I’ve been approached about whether or not Mayan EDMS can be configured to scan for potentially malicious documents and act accordingly. I did a few google searches and also a few forum searches and came up empty.
Have you encoutered this sort of question and what was your response?
Got this question from an auditor trying to sound smart. Sent a memo pointing to the code showing how documents are proceeded in an isolated environment. Any damaged a malicious could try to do will be confined to isolated temp files that are discarded after processing. In the same memo included links to all the unpatched exploits in the MS Office and Adobe products we use daily that make them vulnerable to malicious documents. Haven’t heard from the auditor again.
Best advantage open source has over closed software, it can be easily audited with proof.
I assume that Mayan has no built in solution yet to handle malicious documents. However, much depends on your business environment / workflows you are dealing with.
which kinds of documents have potential risk of being malicious? i.e.
Textfiles, images: very low
pdf, xlsx, docx: low
doc, xls, binary: high
how are documents uploaded? Maybe you have the option of using an upstream system to check documents before they are uploaded:
Email => Email scanner
Watch-Folders, By users => Malware solution on OS
So in many cases you can and should make sure to allow and upload only safe documents.
However, if you really need to scan your documents regularly, one option could be to build another docker microservice for this job, i.e.
Docker container with AV engine, i.e. ClamAV with access to Mayan’s document storage
install Python ClamAV modules
write a script to scan documents per needed and handle them with Mayan’s API (i.e. restrict for admin access only, delete them, tag them, whatever…)
Please note that this is only one untested possible solution, maybe someone else has a better concept?
Good point, while the users are interacting with Mayan, the documents are representations. However, when the user downloads the original, which we can’t restrict in our case, we have concern.

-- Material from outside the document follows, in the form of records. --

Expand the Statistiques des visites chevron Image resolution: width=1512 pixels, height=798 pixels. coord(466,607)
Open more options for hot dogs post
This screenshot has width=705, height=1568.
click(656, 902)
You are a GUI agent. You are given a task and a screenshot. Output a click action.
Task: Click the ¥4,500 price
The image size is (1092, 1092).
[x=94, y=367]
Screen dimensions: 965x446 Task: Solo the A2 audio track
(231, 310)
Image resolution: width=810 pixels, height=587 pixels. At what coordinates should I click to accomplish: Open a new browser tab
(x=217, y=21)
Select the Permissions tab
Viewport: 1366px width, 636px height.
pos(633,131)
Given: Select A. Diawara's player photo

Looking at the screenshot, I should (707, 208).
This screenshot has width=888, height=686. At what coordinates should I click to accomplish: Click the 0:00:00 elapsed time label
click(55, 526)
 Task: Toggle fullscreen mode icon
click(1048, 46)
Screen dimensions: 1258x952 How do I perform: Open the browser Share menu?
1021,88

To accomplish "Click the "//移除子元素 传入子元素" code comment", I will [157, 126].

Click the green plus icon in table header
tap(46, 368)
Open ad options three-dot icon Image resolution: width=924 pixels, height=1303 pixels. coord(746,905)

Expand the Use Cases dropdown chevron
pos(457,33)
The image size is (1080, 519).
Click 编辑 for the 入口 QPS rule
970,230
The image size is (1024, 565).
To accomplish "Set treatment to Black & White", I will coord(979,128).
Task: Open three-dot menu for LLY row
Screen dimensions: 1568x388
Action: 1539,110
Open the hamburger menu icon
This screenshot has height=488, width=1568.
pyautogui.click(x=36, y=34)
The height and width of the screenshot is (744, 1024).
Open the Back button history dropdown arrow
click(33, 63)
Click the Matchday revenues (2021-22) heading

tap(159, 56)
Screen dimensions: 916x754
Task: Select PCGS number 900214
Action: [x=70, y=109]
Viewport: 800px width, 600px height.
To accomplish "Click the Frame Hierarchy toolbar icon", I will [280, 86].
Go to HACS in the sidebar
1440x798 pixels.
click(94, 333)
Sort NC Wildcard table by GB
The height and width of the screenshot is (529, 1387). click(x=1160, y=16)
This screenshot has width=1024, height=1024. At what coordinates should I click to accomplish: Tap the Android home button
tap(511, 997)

For us, we mainly store and process outlook email files (.eml) and PDF. Also some Microsoft office documents. Users need to download originals in many cases and that’s where the concern is. Mainly I wanted to know if there were already some sort of hooks to pass documents to Clam or the like and I understand there aren’t any built in just now.
In our case, our documents ultimately wind up in an Azure storage account, so I will likely try out Azure ‘Malware scanning in Defender for Storage’